+++ Trecho fornecido +++
Excelentíssimo
Senhor Doutor Desembargador Presidente do Egrégio Tribunal de Justiça do Estado
de São Paulo
Protocolado nº 55.263/12
Assunto:
Inconstitucionalidade dos artigos 17, 18, 19 e 21 da Lei nº 323, de 27 de outubro
de 2010, do Município de São José do Rio Preto.
Ementa: Arts. 17, 18, 19 e 21 da
Lei Municipal nº 323, de 27 de outubro de 2010, de São José do Rio Preto. Imposição de obrigações e penalidades aos
notários, oficiais de registro de imóveis e prepostos decorrentes de realização
de atos relacionados à transmissão de imóveis ou de direitos a eles relativos. Competência da União para legislar sobre
direito civil e registros públicos (art. 22, I e XXV, CF.). Incompatibilidade, ainda, com os arts. 5º caput;
69, II, “b”; 77 e 144, da Constituição do Estado de São Paulo. Competência
privativa do Poder Judiciário para legislar sobre organização dos serviços
notariais e de registro.
O
Procurador-Geral
de Justiça do Estado de São Paulo, no exercício da atribuição
prevista no art. 116, VI, da Lei Complementar Estadual n. 734, de 26 de
novembro de 1993 (Lei Orgânica do Ministério Público de São Paulo), em
conformidade com o disposto no art. 125, § 2º, e no art. 129, IV, da
Constituição Federal, e, ainda, nos arts. 74, VI, e 90, III, da Constituição do
Estado de São Paulo, com amparo nas informações colhidas no incluso
protocolado, vem, respeitosamente, perante esse Egrégio Tribunal de Justiça,
promover a presente AÇÃO DIRETA DE INCONSTITUCIONALIDADE
em face dos artigos 17, 18, 19 e 21 da Lei nº 323, de 27 de outubro de 2010, do
Município de São José do Rio Preto, pelos fundamentos a seguir expostos:
I – O Ato Normativo Impugnado
A Lei
nº 323, de 27 de outubro de 2010, do Município de São José do Rio Preto, de iniciativa do Poder Executivo, “dispõe
sobre ITBI- Imposto sobre transmissão ‘inter-vivos’ de bens imóveis e de
direitos reais sobre eles, alteração da legislação relativa ao ISSQN e
hipóteses de reparcelamento de débitos de qualquer natureza no município de São
José do Rio Preto” e estabeleceu o seguinte nos artigos 17, 18, 19 e 21:
“Art. 17 - Para
lavratura, registro, inscrição, averbação e demais atos relacionados à
transmissão de imóveis ou de direitos a eles relativos, ficam obrigados os
notários, oficiais de Registro de Imóveis ou seus prepostos a:
I-
verificar
a existência da prova do recolhimento do imposto ou do reconhecimento
administrativo da não-incidência, da imunidade ou da concessão da isenção;
II-
verificar,
por meio de certidão emitida pela Administração Tributária Municipal, a
inexistência de débitos de IPTU referentes ao imóvel transacionado até a data
da operação.
+++ Dados brutos +++
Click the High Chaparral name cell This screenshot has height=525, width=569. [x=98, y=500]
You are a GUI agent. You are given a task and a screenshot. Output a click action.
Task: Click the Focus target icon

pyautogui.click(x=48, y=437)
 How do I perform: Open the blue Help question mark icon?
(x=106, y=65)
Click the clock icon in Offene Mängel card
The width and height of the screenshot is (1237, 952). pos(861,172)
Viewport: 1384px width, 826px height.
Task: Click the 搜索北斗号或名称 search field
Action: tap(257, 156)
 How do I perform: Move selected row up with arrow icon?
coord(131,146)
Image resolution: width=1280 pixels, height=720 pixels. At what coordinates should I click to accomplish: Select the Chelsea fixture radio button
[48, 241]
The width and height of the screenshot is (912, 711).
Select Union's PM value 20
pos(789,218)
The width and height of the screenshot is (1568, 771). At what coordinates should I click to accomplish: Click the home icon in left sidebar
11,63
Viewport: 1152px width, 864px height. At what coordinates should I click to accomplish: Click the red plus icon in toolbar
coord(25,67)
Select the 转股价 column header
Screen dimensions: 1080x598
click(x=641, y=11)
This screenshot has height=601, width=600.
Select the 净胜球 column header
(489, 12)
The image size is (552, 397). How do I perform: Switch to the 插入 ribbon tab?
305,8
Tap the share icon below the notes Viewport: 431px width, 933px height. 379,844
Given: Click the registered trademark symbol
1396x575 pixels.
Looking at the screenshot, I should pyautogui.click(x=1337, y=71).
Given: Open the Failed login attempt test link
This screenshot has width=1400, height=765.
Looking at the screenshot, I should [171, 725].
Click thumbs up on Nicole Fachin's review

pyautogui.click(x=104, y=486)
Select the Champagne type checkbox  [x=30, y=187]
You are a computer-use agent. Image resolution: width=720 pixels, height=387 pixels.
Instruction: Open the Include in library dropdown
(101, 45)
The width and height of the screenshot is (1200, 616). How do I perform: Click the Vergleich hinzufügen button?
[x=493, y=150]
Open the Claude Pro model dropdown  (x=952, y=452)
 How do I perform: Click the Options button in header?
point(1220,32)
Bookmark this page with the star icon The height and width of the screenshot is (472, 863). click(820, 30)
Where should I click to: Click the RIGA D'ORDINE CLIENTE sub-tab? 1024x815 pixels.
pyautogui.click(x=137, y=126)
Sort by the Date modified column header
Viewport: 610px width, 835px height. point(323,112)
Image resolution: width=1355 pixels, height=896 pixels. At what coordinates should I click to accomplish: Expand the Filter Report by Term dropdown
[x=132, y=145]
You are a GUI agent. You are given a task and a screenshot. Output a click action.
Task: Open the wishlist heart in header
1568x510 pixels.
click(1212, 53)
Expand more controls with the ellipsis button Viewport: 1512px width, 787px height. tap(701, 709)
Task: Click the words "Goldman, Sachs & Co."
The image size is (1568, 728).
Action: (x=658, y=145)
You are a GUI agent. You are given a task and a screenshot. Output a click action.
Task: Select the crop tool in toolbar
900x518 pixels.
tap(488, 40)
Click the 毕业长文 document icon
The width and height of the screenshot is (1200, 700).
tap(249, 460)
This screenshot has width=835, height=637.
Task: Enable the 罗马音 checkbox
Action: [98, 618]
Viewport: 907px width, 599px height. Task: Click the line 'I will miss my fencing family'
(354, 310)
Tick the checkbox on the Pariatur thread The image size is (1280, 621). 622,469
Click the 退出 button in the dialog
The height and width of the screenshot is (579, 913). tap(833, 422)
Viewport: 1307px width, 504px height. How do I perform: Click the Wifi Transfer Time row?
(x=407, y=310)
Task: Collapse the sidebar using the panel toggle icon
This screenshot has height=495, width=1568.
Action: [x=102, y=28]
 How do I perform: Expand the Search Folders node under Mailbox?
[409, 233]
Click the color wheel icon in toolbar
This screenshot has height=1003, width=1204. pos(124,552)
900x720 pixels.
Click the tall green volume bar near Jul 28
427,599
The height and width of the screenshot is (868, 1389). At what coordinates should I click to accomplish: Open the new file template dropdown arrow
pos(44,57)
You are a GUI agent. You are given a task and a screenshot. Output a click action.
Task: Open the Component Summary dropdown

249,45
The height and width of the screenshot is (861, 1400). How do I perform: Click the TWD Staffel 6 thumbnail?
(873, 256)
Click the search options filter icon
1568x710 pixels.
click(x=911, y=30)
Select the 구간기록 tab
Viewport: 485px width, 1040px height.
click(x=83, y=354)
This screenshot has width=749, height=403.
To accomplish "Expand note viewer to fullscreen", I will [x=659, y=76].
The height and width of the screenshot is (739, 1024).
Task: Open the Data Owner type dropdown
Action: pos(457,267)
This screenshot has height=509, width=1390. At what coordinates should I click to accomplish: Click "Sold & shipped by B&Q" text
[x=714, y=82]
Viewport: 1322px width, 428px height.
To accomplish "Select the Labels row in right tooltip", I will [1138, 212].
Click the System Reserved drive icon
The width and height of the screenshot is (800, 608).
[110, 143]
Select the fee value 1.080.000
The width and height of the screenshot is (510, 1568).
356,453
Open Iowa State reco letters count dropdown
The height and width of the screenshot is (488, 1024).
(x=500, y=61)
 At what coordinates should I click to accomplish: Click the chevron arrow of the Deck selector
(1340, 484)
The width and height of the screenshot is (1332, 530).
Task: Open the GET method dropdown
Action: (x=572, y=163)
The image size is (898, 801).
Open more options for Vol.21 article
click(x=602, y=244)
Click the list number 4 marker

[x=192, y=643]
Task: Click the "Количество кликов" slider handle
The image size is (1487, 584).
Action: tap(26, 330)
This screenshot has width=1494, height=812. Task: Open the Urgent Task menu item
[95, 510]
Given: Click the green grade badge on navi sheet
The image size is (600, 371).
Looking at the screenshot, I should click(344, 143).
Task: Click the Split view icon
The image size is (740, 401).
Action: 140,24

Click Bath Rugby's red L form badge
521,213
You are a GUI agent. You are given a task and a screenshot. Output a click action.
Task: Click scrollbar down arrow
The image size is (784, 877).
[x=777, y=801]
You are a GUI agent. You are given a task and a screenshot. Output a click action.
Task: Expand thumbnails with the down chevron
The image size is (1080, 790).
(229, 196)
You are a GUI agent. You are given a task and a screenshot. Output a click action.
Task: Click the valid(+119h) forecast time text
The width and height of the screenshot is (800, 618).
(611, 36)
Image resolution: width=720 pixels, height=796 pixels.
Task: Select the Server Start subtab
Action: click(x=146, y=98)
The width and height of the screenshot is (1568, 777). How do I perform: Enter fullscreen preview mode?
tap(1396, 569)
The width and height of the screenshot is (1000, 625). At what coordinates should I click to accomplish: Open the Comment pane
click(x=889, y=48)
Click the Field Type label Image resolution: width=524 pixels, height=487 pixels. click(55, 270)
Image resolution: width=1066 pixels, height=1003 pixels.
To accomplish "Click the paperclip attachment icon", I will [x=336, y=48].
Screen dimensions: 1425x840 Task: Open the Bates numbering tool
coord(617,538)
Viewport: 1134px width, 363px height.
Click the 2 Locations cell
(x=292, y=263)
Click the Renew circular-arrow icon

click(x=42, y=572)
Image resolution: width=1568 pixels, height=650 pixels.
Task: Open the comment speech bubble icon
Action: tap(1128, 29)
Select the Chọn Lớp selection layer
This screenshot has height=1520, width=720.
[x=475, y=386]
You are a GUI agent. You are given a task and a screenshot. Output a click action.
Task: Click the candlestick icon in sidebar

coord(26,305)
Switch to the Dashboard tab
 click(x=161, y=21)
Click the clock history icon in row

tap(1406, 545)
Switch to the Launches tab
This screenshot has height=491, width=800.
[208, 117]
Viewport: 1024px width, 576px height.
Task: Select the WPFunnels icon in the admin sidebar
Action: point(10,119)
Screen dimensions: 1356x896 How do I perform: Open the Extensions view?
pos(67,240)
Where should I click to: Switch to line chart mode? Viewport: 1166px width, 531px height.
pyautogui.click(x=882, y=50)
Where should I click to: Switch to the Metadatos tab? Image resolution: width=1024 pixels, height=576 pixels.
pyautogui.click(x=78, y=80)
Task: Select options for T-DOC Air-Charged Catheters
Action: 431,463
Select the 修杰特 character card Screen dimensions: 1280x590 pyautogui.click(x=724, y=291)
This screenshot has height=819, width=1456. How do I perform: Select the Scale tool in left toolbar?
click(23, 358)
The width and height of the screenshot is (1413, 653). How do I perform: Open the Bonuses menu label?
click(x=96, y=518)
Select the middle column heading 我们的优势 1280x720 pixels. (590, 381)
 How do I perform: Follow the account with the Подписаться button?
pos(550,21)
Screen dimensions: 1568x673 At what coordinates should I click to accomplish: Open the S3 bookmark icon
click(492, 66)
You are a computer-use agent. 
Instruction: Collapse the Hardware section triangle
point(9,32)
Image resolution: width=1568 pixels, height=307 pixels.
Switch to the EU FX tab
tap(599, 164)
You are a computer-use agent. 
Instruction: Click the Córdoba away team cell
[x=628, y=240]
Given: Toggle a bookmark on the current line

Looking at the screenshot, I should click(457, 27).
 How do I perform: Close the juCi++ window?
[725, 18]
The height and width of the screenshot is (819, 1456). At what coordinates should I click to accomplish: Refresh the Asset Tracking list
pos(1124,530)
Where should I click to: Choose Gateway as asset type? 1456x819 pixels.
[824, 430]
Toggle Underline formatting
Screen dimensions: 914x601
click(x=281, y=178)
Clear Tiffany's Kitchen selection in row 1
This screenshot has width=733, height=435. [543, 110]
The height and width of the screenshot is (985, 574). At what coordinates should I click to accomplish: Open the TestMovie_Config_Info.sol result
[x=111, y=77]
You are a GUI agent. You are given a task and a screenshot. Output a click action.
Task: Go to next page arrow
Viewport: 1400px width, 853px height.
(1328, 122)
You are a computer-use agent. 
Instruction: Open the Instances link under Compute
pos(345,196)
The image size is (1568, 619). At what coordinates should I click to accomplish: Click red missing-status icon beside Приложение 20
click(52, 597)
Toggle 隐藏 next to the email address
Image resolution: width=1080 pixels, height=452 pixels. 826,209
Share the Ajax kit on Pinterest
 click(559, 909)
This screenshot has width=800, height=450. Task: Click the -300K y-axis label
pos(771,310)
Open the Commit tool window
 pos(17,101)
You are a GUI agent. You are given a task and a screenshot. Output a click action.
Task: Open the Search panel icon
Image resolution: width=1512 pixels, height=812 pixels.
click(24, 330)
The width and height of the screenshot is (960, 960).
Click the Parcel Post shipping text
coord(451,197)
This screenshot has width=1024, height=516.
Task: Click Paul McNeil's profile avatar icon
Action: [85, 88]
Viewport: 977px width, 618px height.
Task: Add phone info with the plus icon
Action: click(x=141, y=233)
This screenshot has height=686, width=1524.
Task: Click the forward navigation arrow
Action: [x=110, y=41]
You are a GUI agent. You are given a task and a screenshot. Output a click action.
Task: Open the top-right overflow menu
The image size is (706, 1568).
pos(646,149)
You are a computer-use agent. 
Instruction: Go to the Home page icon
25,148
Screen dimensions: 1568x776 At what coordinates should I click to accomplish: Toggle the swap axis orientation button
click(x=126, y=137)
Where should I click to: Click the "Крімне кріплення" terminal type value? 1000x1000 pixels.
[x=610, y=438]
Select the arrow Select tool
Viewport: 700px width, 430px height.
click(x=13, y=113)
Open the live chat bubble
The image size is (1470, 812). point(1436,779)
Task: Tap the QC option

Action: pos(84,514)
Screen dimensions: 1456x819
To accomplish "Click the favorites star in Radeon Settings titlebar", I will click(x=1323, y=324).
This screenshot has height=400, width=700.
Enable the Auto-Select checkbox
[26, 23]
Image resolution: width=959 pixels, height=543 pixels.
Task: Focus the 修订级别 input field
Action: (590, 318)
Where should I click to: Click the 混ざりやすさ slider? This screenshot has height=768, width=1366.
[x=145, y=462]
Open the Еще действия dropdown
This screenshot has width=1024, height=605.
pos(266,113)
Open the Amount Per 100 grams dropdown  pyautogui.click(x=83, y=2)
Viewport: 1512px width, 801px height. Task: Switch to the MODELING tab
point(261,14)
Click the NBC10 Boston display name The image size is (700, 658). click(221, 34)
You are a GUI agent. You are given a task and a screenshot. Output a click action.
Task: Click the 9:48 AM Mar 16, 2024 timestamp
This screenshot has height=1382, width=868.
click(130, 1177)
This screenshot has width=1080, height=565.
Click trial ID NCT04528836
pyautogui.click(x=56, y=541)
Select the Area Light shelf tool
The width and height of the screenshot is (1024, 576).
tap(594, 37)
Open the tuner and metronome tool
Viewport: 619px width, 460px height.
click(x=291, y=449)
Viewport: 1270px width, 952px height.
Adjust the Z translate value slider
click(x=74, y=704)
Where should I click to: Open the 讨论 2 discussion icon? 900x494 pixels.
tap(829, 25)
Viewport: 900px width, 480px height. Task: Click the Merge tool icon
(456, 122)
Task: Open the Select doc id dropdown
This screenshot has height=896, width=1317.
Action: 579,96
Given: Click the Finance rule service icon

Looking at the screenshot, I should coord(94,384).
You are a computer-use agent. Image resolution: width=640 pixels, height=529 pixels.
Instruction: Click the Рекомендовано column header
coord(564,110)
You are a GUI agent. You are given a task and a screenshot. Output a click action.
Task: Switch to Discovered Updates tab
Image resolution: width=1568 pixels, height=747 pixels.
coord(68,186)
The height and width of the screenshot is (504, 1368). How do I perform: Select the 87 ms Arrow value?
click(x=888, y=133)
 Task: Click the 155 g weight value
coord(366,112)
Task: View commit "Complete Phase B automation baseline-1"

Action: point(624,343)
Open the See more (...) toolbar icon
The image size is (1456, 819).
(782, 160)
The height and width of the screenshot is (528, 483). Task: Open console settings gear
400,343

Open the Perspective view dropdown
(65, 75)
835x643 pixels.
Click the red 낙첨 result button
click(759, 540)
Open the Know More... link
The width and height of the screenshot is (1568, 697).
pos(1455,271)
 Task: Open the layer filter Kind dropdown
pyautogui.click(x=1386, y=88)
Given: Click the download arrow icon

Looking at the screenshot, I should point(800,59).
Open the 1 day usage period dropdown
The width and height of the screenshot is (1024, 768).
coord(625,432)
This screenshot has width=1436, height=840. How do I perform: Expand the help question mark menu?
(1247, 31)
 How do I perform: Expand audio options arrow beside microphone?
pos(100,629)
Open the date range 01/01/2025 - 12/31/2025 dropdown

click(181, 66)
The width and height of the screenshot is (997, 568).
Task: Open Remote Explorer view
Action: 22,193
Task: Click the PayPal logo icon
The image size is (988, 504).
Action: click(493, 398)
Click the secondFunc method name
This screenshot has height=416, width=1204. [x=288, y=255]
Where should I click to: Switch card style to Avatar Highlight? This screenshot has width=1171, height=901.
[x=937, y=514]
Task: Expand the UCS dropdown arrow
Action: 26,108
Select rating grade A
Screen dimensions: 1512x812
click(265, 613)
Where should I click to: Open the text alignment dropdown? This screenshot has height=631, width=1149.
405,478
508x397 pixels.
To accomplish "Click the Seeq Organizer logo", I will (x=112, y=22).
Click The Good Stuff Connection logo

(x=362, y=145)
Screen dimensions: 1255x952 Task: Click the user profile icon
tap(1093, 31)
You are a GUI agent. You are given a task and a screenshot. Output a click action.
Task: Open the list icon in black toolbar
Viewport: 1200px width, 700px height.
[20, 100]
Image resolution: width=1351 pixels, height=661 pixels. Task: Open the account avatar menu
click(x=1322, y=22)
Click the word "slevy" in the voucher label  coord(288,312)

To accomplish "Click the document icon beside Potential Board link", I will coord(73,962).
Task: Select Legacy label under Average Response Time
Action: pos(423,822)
+++
▶ [Tarefa proposta 1]: Repita o trecho da petição que começa nas palavras que contêm "Ementa: Arts. 17, 18, 19" e termina em "e de registro.".
▶ [Tarefa proposta 2]: Segundo a ementa da petição, por que os artigos 17, 18, 19 e 21 da Lei nº 323 seriam inconstitucionais? Responda em até três frases.
▶ [Tarefa proposta 3]: Por favor, dê prosseguimento à petição contra a Lei nº 323 de São José do Rio Preto a partir da última frase apresentada.
Os itens não entram nesta atividade.

▶ [Resposta 1]:
Ementa: Arts. 17, 18, 19 e 21 da
Lei Municipal nº 323, de 27 de outubro de 2010, de São José do Rio Preto. Imposição de obrigações e penalidades aos
notários, oficiais de registro de imóveis e prepostos decorrentes de realização
de atos relacionados à transmissão de imóveis ou de direitos a eles relativos. Competência da União para legislar sobre
direito civil e registros públicos (art. 22, I e XXV, CF.). Incompatibilidade, ainda, com os arts. 5º caput;
69, II, “b”; 77 e 144, da Constituição do Estado de São Paulo. Competência
privativa do Poder Judiciário para legislar sobre organização dos serviços
notariais e de registro.

▶ [Resposta 2]: Os artigos impõem obrigações e penalidades a notários, oficiais de registro de imóveis e prepostos em atos ligados à transmissão de imóveis. Essa é matéria de direito civil e registros públicos, sobre a qual cabe à União legislar (art. 22, I e XXV, da Constituição Federal). A ementa aponta ainda incompatibilidade com os arts. 5º, caput, 69, II, "b", 77 e 144 da Constituição do Estado de São Paulo, pois legislar sobre a organização dos serviços notariais e de registro é competência privativa do Poder Judiciário.

▶ [Resposta 3]:
Art. 18 - Os notários, oficiais de Registro de Imóveis ou seus prepostos ficam obrigados:
I – a inscrever seus Cartórios no Cadastro Municipal Mobiliário da Secretaria Municipal da Fazenda, bem como comunicar quaisquer alterações;
II – a facultar, aos encarregados da fiscalização, o exame em cartório dos livros, autos e papéis que interessem à arrecadação do imposto;
III - a fornecer, quando solicitado, aos encarregados da fiscalização, certidão dos atos lavrados ou registrados, concernentes a imóveis ou direitos a eles relativos;
IV – a fornecer, na forma regulamentar, dados relativos às lavraturas, transmissões e registros dos imóveis.
Art. 19 – Os notários, oficiais de Registro de Imóveis ou seus prepostos, que infringiram o disposto nesta Lei Complementar, ficam sujeitos à multa de:
I – R$ 200,00 (duzentos reais),por item descumprido, pela infração ao disposto no parágrafo único do artigo 9º;
II – R$ 5.000,00 (cinco mil reais),por item descumprido, pela infração ao disposto nos artigos 17 e 18;
(...)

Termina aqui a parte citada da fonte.